▸ Provided entries
.....
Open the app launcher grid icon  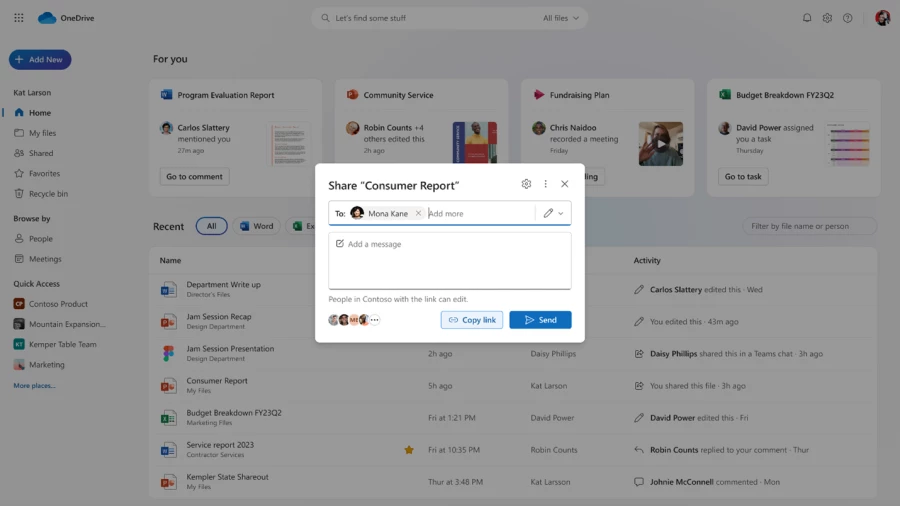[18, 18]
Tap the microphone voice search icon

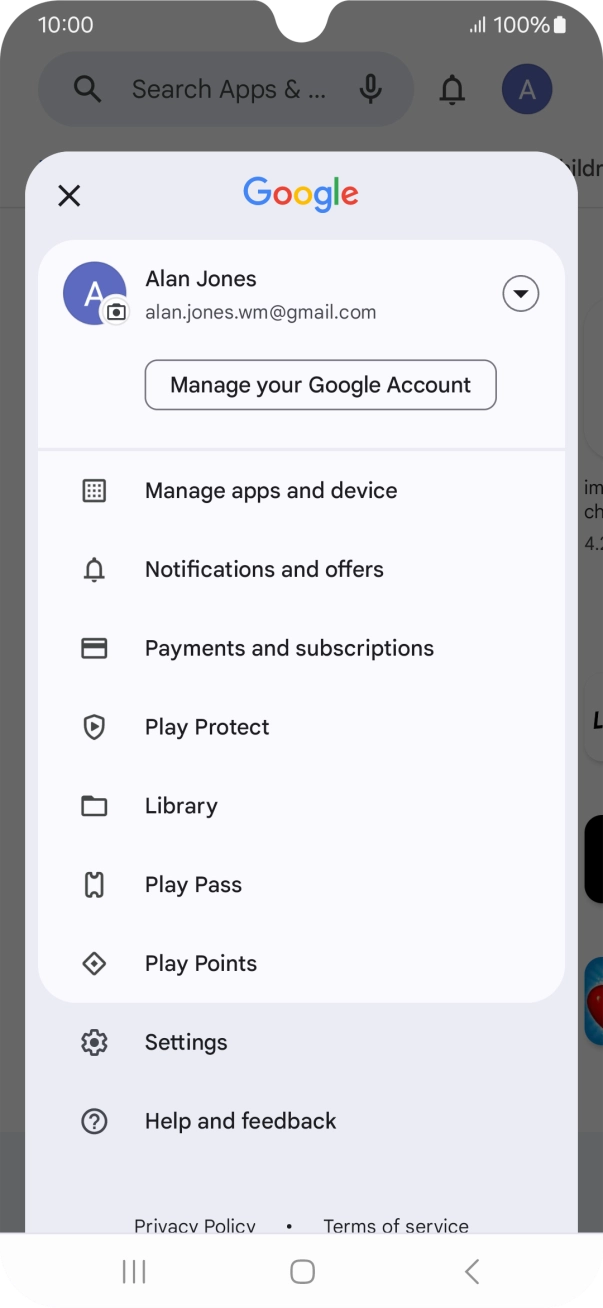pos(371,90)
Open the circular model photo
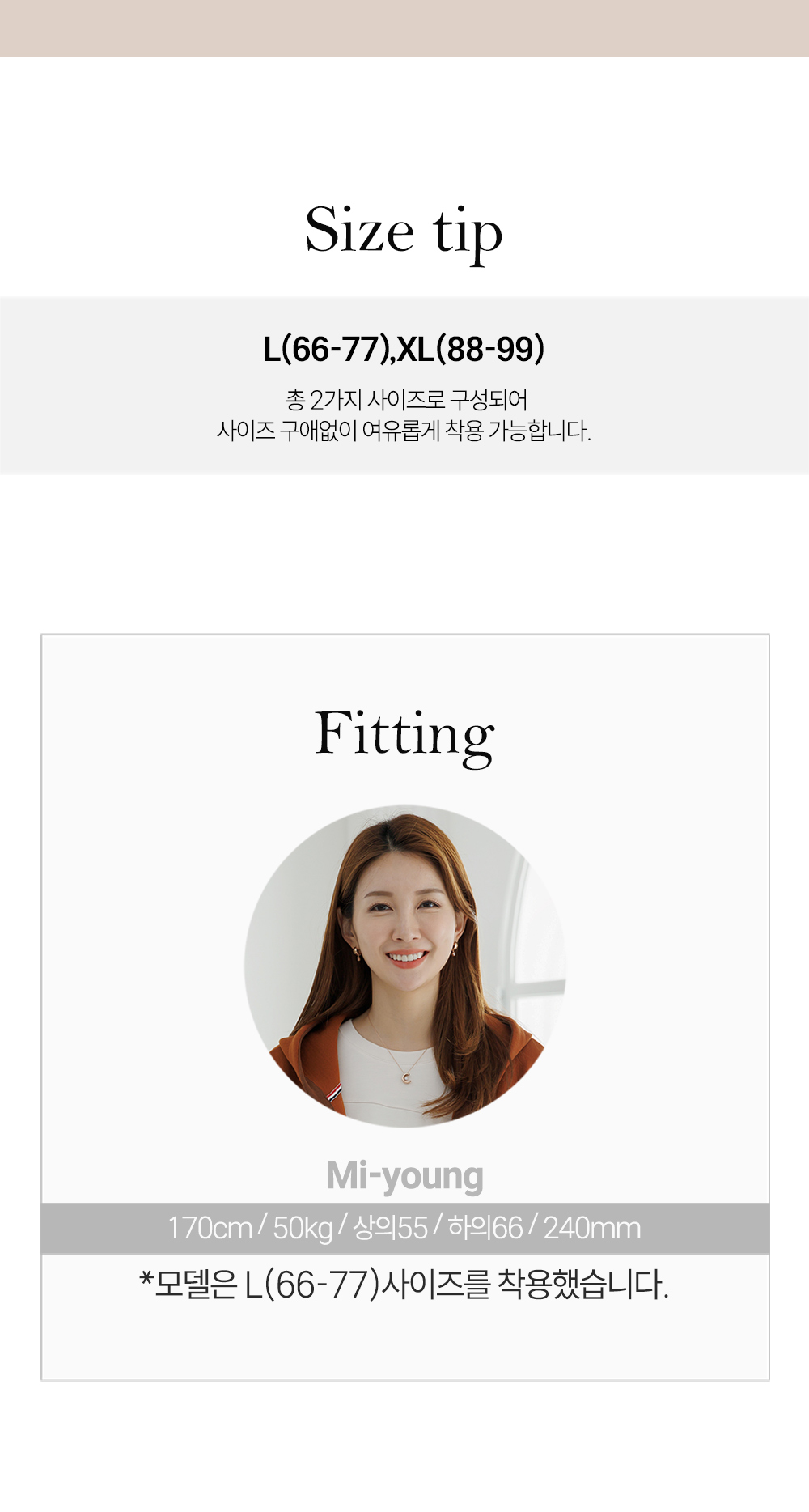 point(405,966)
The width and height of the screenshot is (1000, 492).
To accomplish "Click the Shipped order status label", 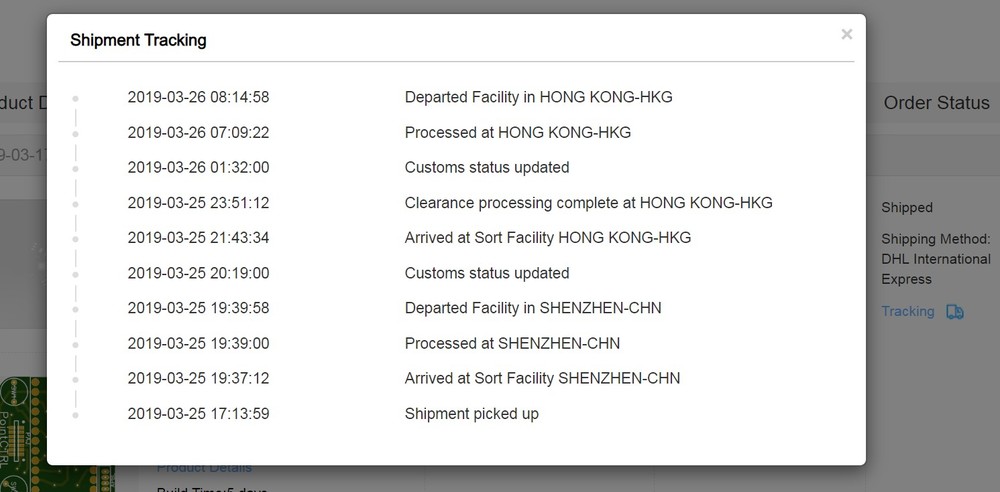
.....
▸ Problem to work on
Drop the pictures, then reproduce exactly the lines from the one with "Tap the microphone voice search icon" through the final line of the listing.

▸ The answer
Tap the microphone voice search icon

pos(371,90)
Open the circular model photo
 point(405,966)
The width and height of the screenshot is (1000, 492).
To accomplish "Click the Shipped order status label", 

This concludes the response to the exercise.